Cruising the briefly embattled San Juan Islands 

From a cab hurtling down the West Side Highway en route to Newark Airport from New York City, I spied the looming superstructures of three giant ships. They were waiting to take on their complements of 2,000 or more passengers heading for weeklong Bermuda cruises. I was traveling to the other side of the country to join the 138-passenger Yorktown Clipper and sail along the isolated, rugged coast stretching north from Seattle to Vancouver, a journey of about 219 nautical miles. I felt privileged. In today’s world of ever-larger passenger ships, some now at 150,000 tons and carrying as many as 3,000 travelers, the 2,354-ton Yorktown Clipper and its like threaten to become an endangered species. Not, of course, if fans of small-ship travel have anything to say about it.

Seattle Clipper
The Yorktown Clipper berths in downtown Seattle, its port of embarkation. 

(BY CARLA DAVIDSON)

In the heart of Seattle’s busy waterfront I easily spied the gleaming white Yorktown Clipper, tiny as it might be compared with the giants. Here it dominated its fellow craft—the ferries, sailboats, and kayaks that make their home here. The skyline, soaring behind the harbor and burnished by late-afternoon September light, appeared slightly unreal, a stage set of urban aspiration.

### Exercise task 1
According to the San Juan Islands cruise article, how many passengers does the Yorktown Clipper carry?
### Exercise task 2
Rewrite the passage of the San Juan Islands cruise article starting at "From a cab hurtling" and ending at "port of embarkation.", with "privileged" changed to "fortunate".

### Provided data
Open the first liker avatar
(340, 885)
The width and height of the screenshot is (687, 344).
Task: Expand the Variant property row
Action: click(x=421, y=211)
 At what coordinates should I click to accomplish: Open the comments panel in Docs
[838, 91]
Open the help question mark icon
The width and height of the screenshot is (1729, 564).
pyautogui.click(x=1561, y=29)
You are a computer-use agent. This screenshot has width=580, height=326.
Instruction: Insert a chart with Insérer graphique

### Right answer 1
138 passengers.

### Right answer 2
From a cab hurtling down the West Side Highway en route to Newark Airport from New York City, I spied the looming superstructures of three giant ships. They were waiting to take on their complements of 2,000 or more passengers heading for weeklong Bermuda cruises. I was traveling to the other side of the country to join the 138-passenger Yorktown Clipper and sail along the isolated, rugged coast stretching north from Seattle to Vancouver, a journey of about 219 nautical miles. I felt fortunate. In today’s world of ever-larger passenger ships, some now at 150,000 tons and carrying as many as 3,000 travelers, the 2,354-ton Yorktown Clipper and its like threaten to become an endangered species. Not, of course, if fans of small-ship travel have anything to say about it.

Seattle Clipper
The Yorktown Clipper berths in downtown Seattle, its port of embarkation.